I’ve seen a few definitions and watched a few presentations and I’ve never really been able to very easy and clearly articulate what object storage actually is! We all know it is an architecture that managed data as an object (rather than in blocks/sectors or a hierarchy) but I never really understood what an object was…! Might just be me being stupid but after a bit of reading I understood it a lot better once i understood the characteristics of an object e.g.
- An object is independent of the application i.e. it doesn’t need an OS or an application to be able to make sense of the data. This means that a users can access the content (e.g. JPEG, Video, PDF etc) directly from a browser (over HTTP/HTTPS) rather than needing to use a specific application. This means no app servers required, dramatically improving simplicity and performance (of course you can still access object storage via an application if needed)

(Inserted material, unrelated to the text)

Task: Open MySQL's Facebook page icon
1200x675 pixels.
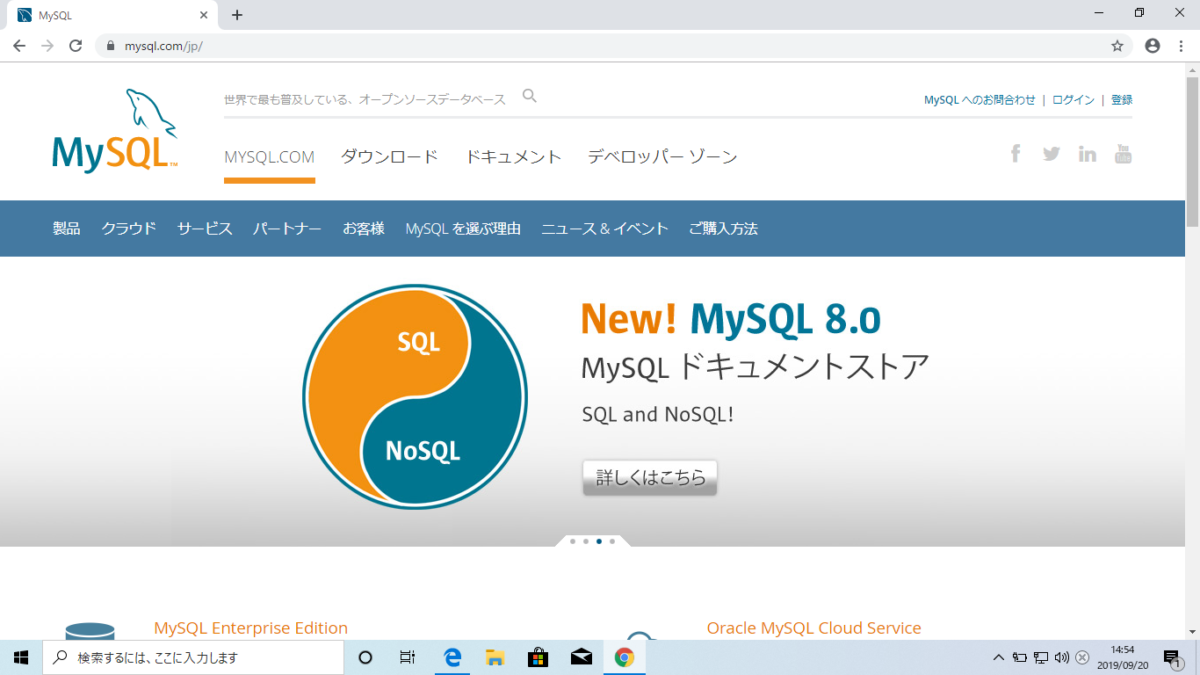Action: (1015, 152)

- Object storage is globally accessible i.e. no requirement to move or copy data (locations, firewalls etc)… instead data is accessible from anywhere
- Object storage is highly parallelized, what this means is that there are no locks on write operations meaning that we have the ability to have hundreds of thousands of users distributed around the world all writing simultaneously, none of the users need to know about one another and their behavior will not impact others. This is very different to traditional NAS storage where if you want it available in a secondary site it would need to replicated to another NAS platform which is sat passive and cannot be written to directly.
- Object storage is linearly scalable i.e. there is no point at which we would expect performance to be impacted, it can continue to grow and there is no need to manage around limitations or constraints such as capacity or structure.
- Finally it’s worth noting that object platforms are extensible, really all this means is that it has the ability to easily extend the capabilities without large implementation efforts, examples within this context is things like the ability to enrich data with meta-data and add policies such as retention, protection and where data cannot live (compliance).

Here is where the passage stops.